OBJECTIF: Recopiez à l'identique les lignes ci-dessous, de celle qui contient « Click the video » jusqu'à celle qui contient « coord(1147,75) », toutes deux comprises.

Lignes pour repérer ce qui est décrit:
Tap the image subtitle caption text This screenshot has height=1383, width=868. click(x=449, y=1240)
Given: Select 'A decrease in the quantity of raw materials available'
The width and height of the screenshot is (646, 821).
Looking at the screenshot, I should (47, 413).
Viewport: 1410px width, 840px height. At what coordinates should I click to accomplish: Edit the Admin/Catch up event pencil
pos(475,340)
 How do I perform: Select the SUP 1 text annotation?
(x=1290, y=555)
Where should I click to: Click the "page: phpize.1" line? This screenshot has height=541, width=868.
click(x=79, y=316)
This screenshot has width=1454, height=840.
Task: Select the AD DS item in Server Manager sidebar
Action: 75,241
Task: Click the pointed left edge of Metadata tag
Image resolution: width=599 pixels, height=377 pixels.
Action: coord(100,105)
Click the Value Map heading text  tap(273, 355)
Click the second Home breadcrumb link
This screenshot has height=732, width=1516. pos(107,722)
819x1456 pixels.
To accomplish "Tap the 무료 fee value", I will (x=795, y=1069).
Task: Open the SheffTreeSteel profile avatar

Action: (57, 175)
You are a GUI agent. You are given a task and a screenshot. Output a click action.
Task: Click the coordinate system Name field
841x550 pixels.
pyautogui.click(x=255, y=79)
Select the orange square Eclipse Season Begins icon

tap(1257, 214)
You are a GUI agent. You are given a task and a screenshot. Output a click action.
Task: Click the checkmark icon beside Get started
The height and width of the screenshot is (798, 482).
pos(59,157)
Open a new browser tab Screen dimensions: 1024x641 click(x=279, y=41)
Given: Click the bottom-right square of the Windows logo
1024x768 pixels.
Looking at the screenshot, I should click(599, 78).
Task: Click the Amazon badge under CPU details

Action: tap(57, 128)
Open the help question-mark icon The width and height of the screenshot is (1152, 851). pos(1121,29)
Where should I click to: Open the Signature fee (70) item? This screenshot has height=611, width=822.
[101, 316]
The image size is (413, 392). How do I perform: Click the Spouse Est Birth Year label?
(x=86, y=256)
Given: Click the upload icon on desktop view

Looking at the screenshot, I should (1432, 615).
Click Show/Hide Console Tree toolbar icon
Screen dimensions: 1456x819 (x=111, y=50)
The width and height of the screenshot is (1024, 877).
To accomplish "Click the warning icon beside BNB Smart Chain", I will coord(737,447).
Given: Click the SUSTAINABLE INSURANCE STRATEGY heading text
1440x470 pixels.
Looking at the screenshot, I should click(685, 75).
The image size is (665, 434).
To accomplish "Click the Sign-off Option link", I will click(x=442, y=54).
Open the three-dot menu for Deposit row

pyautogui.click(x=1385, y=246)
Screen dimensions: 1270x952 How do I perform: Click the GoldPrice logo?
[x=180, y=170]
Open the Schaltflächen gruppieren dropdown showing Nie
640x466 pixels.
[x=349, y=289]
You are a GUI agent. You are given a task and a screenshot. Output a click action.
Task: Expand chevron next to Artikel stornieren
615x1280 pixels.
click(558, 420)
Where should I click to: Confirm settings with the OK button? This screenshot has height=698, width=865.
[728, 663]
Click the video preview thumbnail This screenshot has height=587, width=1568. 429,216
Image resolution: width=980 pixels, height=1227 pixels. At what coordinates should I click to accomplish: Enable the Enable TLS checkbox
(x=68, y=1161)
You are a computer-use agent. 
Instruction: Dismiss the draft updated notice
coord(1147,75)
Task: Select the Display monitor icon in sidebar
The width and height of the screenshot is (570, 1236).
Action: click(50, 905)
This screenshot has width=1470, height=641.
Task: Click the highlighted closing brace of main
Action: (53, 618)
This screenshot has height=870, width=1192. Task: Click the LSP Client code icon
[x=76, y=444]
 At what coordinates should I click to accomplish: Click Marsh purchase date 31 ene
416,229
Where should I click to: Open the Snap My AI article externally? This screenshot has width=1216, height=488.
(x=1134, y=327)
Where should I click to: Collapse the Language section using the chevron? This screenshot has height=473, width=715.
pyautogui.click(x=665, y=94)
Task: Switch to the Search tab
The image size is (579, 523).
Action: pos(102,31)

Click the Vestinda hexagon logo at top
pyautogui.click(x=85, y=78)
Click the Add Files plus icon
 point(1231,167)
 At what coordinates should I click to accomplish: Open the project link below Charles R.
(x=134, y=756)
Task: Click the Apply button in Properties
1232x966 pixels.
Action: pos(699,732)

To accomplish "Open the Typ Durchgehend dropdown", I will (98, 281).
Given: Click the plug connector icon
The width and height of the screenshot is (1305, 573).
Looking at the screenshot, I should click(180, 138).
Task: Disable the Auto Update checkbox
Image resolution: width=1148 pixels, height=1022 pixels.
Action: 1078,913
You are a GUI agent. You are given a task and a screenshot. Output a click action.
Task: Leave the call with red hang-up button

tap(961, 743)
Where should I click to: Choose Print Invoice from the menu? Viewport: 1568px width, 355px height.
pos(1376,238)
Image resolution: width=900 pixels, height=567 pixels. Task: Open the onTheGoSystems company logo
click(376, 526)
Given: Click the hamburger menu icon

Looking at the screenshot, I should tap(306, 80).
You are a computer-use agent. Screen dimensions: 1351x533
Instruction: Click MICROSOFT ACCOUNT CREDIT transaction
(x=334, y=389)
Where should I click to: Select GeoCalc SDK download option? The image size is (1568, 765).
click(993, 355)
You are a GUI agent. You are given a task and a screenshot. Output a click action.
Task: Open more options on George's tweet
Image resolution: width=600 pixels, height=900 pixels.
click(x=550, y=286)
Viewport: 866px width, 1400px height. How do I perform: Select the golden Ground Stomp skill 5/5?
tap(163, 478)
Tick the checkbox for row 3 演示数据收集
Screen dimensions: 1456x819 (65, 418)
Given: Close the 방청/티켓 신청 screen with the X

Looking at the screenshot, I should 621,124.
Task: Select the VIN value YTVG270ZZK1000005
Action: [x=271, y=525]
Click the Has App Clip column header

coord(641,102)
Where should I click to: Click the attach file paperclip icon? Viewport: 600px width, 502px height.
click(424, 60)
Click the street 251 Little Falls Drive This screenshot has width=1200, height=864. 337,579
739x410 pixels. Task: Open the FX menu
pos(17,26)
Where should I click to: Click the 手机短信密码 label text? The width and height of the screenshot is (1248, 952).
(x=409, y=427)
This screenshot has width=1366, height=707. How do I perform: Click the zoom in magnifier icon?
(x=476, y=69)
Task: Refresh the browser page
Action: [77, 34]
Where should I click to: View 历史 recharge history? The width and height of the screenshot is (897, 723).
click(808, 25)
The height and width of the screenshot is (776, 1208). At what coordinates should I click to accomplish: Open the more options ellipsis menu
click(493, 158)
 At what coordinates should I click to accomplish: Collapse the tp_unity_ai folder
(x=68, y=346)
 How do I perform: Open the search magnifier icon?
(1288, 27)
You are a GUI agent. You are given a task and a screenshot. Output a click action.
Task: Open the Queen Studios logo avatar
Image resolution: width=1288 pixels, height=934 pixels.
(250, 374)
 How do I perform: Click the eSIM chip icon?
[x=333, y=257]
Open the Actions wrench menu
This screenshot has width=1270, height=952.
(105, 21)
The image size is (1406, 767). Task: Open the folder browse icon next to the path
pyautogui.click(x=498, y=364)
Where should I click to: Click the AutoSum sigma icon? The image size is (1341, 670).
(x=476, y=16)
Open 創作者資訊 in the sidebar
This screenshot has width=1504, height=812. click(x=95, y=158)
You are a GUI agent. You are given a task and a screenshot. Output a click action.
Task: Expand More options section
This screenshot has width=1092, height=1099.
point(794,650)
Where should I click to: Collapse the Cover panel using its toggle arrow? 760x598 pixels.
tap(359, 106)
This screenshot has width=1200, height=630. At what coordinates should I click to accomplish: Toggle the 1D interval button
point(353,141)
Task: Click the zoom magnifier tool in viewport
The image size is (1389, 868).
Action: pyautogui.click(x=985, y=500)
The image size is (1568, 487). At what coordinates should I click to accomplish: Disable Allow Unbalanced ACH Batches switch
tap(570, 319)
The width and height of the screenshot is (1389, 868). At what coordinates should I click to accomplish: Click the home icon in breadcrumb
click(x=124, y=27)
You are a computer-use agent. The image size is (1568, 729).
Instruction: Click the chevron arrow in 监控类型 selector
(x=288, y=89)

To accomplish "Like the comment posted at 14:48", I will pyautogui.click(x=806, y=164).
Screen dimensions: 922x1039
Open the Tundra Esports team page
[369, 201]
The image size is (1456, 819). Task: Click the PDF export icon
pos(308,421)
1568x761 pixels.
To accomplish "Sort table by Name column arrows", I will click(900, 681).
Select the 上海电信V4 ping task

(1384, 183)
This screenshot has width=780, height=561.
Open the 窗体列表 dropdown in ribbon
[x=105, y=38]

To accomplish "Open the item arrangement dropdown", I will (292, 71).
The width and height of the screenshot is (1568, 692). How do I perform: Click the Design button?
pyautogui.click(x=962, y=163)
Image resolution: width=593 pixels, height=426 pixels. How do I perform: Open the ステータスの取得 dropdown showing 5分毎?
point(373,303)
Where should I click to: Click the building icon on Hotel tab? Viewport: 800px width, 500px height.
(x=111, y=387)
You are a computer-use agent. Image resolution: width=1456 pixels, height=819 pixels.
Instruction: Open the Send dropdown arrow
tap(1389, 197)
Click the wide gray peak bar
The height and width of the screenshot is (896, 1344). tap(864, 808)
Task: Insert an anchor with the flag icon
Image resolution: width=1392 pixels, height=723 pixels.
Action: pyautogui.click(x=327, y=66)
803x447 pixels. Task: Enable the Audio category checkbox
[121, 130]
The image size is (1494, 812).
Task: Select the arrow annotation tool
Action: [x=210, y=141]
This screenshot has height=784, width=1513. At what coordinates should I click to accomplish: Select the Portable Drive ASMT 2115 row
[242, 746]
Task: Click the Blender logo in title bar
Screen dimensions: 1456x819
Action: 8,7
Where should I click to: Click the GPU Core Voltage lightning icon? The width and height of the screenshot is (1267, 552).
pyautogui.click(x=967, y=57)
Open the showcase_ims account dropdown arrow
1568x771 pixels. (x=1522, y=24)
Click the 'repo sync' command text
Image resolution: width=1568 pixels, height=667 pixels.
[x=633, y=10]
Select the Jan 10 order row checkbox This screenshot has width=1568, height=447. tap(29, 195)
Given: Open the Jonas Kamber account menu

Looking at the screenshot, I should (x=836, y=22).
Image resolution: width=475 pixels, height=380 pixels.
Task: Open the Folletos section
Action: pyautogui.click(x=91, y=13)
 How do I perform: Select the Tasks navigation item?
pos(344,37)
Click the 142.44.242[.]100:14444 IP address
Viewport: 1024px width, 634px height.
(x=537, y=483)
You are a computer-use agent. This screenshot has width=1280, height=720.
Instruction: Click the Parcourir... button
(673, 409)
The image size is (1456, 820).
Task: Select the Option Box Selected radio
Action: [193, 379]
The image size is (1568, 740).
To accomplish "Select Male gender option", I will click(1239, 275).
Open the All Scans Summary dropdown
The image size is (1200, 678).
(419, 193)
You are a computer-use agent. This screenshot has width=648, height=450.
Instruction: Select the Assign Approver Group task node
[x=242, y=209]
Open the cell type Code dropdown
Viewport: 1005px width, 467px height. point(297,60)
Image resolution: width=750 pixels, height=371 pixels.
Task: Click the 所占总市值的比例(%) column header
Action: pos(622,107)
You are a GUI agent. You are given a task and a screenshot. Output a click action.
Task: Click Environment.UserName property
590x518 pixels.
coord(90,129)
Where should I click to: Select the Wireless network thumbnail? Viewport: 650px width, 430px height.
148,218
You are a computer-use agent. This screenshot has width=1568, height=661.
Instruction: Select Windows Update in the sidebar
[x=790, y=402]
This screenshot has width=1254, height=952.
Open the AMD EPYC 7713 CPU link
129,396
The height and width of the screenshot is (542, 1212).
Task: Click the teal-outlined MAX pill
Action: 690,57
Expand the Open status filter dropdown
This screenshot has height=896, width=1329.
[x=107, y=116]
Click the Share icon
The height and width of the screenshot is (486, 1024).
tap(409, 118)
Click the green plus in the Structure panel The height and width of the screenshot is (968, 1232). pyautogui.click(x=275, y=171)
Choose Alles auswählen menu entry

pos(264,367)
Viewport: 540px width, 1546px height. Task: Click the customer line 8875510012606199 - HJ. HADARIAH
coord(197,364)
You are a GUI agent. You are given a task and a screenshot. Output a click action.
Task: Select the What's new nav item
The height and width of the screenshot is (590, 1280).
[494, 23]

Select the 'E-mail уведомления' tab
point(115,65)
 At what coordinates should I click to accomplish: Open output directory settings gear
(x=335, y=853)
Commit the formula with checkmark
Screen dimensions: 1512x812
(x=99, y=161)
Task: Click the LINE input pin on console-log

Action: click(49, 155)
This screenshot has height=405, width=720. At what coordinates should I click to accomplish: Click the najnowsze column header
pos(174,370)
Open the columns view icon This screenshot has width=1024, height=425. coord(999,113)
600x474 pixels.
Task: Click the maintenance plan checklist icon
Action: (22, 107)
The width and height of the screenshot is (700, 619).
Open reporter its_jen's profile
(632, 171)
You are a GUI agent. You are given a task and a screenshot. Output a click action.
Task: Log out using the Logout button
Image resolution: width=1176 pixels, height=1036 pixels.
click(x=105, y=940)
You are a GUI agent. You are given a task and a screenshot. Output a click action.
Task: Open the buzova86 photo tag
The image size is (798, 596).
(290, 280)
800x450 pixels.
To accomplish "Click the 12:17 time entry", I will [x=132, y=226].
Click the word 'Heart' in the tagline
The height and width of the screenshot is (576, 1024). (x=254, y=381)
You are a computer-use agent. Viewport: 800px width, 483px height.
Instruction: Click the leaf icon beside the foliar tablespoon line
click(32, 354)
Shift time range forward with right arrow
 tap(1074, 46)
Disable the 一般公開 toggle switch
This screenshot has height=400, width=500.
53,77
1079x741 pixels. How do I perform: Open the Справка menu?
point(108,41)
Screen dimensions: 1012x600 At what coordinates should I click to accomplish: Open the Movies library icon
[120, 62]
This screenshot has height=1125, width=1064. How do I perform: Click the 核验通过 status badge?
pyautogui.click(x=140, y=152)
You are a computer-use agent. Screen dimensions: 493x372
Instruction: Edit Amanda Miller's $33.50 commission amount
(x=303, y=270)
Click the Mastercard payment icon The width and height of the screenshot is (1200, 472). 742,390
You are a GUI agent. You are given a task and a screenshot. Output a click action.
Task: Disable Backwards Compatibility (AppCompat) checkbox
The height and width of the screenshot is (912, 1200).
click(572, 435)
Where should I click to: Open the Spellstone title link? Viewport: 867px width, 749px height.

CORRIGÉ:
Click the video preview thumbnail This screenshot has height=587, width=1568. 429,216
Image resolution: width=980 pixels, height=1227 pixels. At what coordinates should I click to accomplish: Enable the Enable TLS checkbox
(x=68, y=1161)
You are a computer-use agent. 
Instruction: Dismiss the draft updated notice
coord(1147,75)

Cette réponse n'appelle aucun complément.